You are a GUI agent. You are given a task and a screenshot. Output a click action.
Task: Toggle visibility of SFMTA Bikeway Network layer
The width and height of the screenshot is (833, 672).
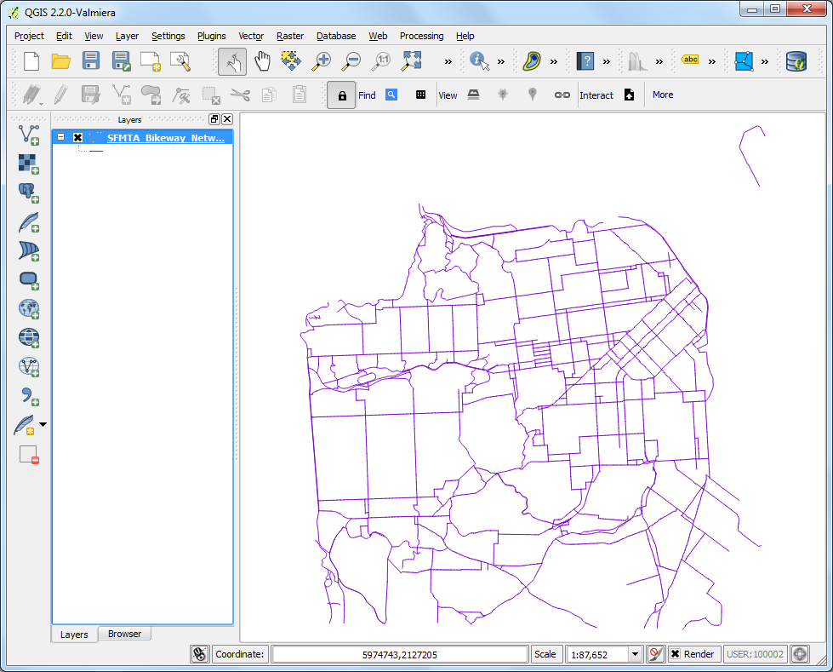tap(77, 137)
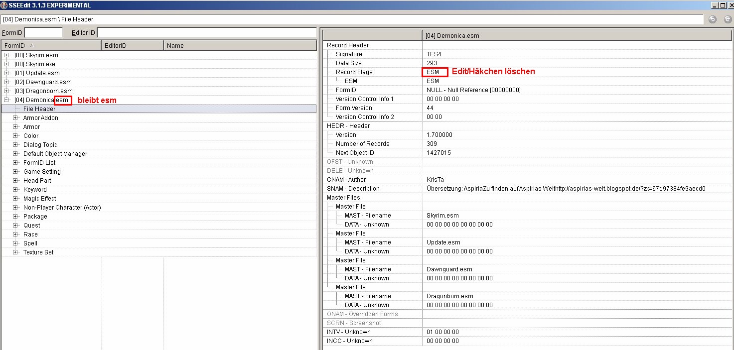The height and width of the screenshot is (350, 734).
Task: Expand the Armor Addon group
Action: pos(15,118)
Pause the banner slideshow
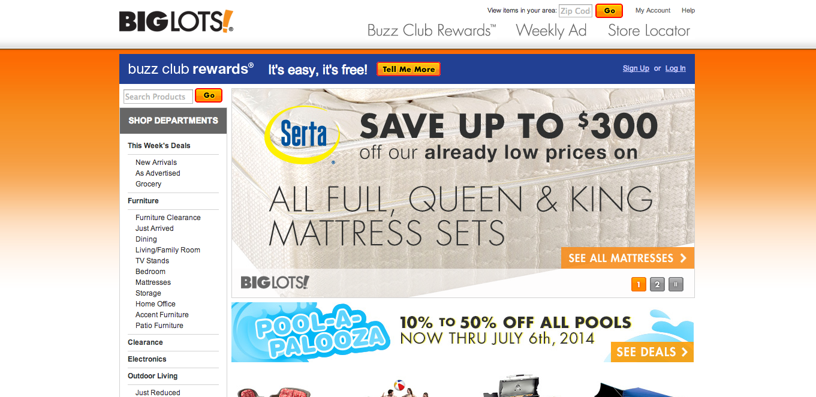Viewport: 816px width, 397px height. click(676, 284)
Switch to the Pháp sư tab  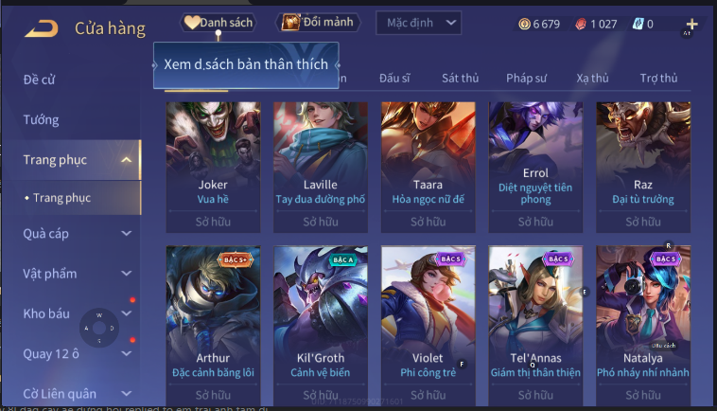click(x=526, y=79)
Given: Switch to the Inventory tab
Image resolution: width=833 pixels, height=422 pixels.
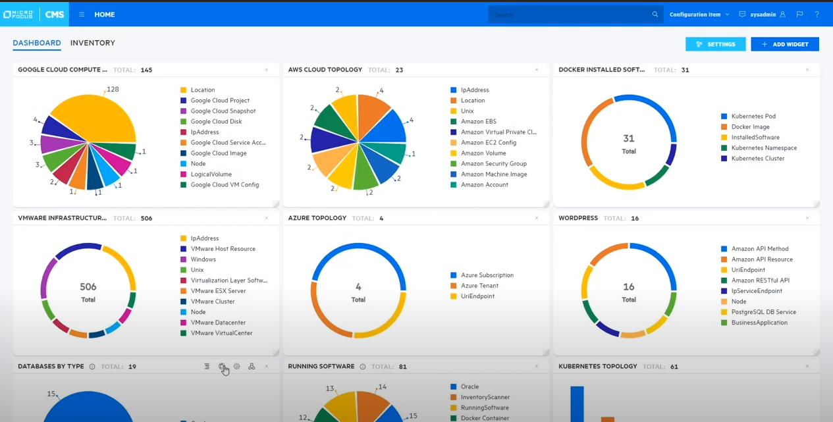Looking at the screenshot, I should [92, 43].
==================================================
Given task -> Reproduce the material word for word, from its beginning through the line containing "tap(77, 137)", with both ends included and the pictures left out.

Output ->
You are a GUI agent. You are given a task and a screenshot. Output a click action.
Task: Toggle visibility of SFMTA Bikeway Network layer
The width and height of the screenshot is (833, 672).
tap(77, 137)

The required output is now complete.